Given problem
Lay out the lines of the listing below as a numbered list, omitting blank lines and leaving the pictures out.

Data to use
# # # # # # #
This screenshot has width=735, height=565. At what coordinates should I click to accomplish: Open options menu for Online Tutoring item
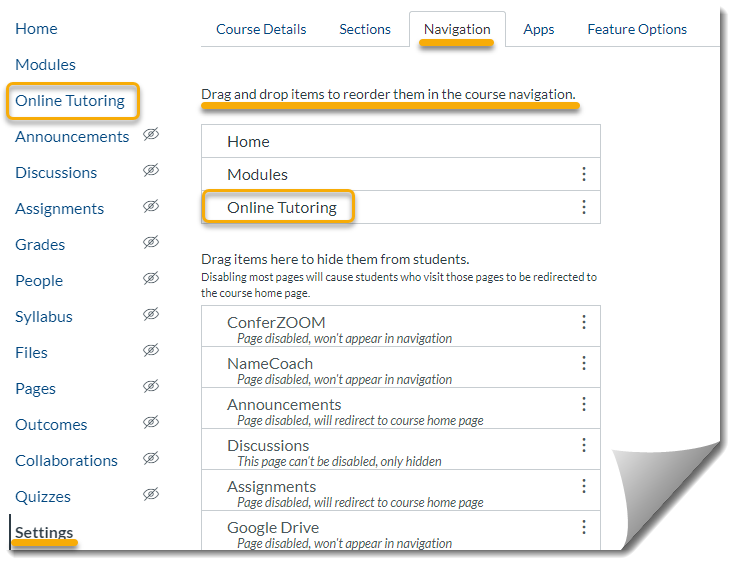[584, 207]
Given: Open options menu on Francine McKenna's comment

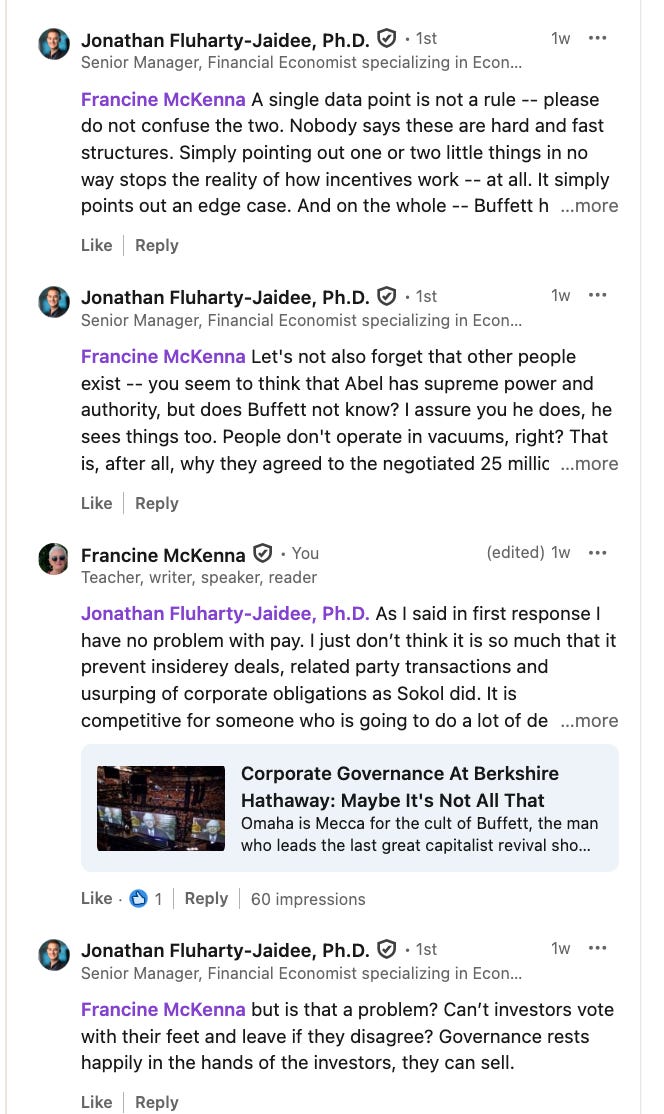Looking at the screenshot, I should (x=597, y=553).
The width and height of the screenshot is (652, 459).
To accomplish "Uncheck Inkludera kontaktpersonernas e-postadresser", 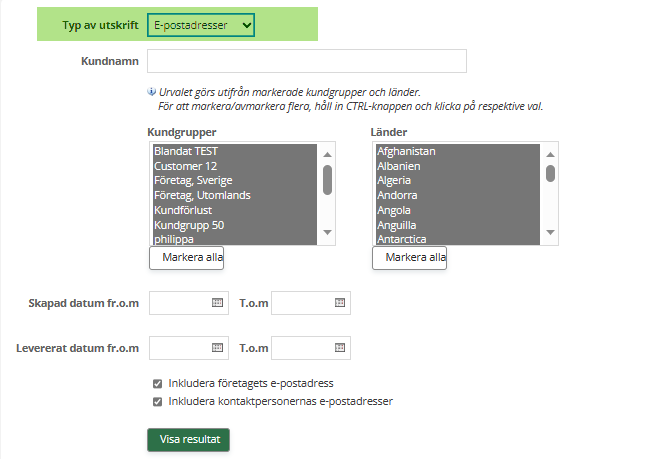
# # # # # # #
Written answer
1. This screenshot has width=735, height=565. At what coordinates should I click to accomplish: Open options menu for Online Tutoring item
2. [584, 207]
3. Given: Open options menu on Francine McKenna's comment
4. Looking at the screenshot, I should (x=597, y=553).
5. The width and height of the screenshot is (652, 459).
6. To accomplish "Uncheck Inkludera kontaktpersonernas e-postadresser", 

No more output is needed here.